== WORK INSTRUCTION ==
Two lines mark the range in the entries below: the one holding "Marseille (35, 1724)" and the one holding "juillet 2016 (36, 2467)". Set down those two and all lines between them, exactly.

(Stored data)
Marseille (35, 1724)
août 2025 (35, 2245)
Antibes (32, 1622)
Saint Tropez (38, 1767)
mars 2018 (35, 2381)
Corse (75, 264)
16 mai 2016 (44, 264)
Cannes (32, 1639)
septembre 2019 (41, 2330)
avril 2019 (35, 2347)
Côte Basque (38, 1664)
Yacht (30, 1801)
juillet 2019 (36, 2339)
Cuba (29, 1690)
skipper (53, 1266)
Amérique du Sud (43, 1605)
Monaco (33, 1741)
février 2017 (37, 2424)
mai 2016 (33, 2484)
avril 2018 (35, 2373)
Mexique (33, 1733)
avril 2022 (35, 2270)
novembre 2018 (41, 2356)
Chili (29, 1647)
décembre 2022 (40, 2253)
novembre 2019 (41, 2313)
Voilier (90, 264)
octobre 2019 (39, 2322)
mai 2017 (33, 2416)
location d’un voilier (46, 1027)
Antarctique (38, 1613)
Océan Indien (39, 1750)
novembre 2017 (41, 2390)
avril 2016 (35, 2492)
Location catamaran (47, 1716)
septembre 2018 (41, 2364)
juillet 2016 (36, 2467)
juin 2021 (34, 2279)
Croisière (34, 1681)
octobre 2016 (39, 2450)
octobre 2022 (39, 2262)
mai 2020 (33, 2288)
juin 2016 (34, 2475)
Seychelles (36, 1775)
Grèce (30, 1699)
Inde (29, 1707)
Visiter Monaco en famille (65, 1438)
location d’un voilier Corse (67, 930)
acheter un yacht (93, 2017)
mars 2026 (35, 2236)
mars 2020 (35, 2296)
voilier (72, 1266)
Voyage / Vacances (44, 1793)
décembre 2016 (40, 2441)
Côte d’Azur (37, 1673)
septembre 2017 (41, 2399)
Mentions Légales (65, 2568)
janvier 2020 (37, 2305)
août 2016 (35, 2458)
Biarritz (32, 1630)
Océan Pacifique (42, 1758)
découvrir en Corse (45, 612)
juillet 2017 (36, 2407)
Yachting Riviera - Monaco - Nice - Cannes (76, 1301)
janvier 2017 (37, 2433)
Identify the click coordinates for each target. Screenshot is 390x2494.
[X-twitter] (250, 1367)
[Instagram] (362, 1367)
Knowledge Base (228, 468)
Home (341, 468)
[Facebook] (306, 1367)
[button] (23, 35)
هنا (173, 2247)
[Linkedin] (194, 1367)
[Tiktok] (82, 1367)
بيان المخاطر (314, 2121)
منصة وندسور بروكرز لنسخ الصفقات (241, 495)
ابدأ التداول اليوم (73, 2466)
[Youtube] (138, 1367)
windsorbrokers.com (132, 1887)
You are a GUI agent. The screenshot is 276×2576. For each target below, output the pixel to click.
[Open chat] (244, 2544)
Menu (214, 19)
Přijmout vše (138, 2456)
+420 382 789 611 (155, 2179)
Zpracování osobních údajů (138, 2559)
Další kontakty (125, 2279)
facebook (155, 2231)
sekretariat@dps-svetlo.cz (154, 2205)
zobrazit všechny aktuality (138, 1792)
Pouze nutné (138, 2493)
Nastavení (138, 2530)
* * *
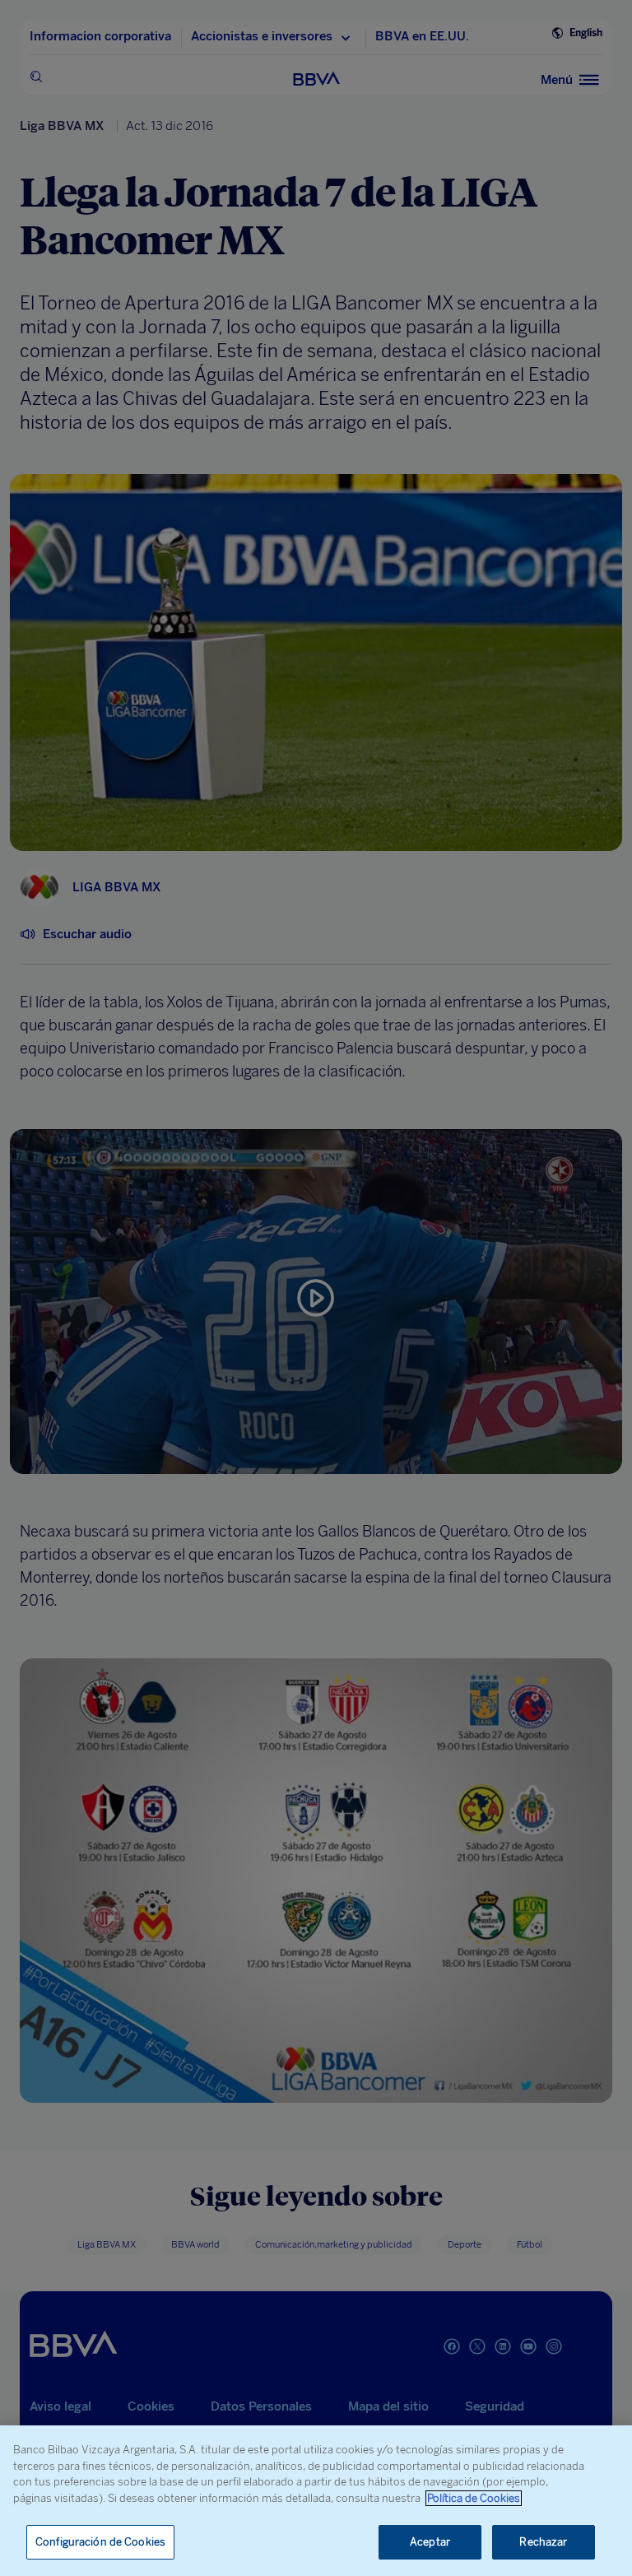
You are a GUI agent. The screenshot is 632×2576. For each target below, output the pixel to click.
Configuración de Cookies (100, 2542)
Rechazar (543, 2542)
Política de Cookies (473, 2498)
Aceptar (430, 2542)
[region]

== ANSWER ==
Marseille (35, 1724)
août 2025 (35, 2245)
Antibes (32, 1622)
Saint Tropez (38, 1767)
mars 2018 (35, 2381)
Corse (75, 264)
16 mai 2016 (44, 264)
Cannes (32, 1639)
septembre 2019 (41, 2330)
avril 2019 (35, 2347)
Côte Basque (38, 1664)
Yacht (30, 1801)
juillet 2019 (36, 2339)
Cuba (29, 1690)
skipper (53, 1266)
Amérique du Sud (43, 1605)
Monaco (33, 1741)
février 2017 (37, 2424)
mai 2016 (33, 2484)
avril 2018 (35, 2373)
Mexique (33, 1733)
avril 2022 (35, 2270)
novembre 2018 (41, 2356)
Chili (29, 1647)
décembre 2022 (40, 2253)
novembre 2019 (41, 2313)
Voilier (90, 264)
octobre 2019 (39, 2322)
mai 2017 (33, 2416)
location d’un voilier (46, 1027)
Antarctique (38, 1613)
Océan Indien (39, 1750)
novembre 2017 (41, 2390)
avril 2016 (35, 2492)
Location catamaran (47, 1716)
septembre 2018 (41, 2364)
juillet 2016 (36, 2467)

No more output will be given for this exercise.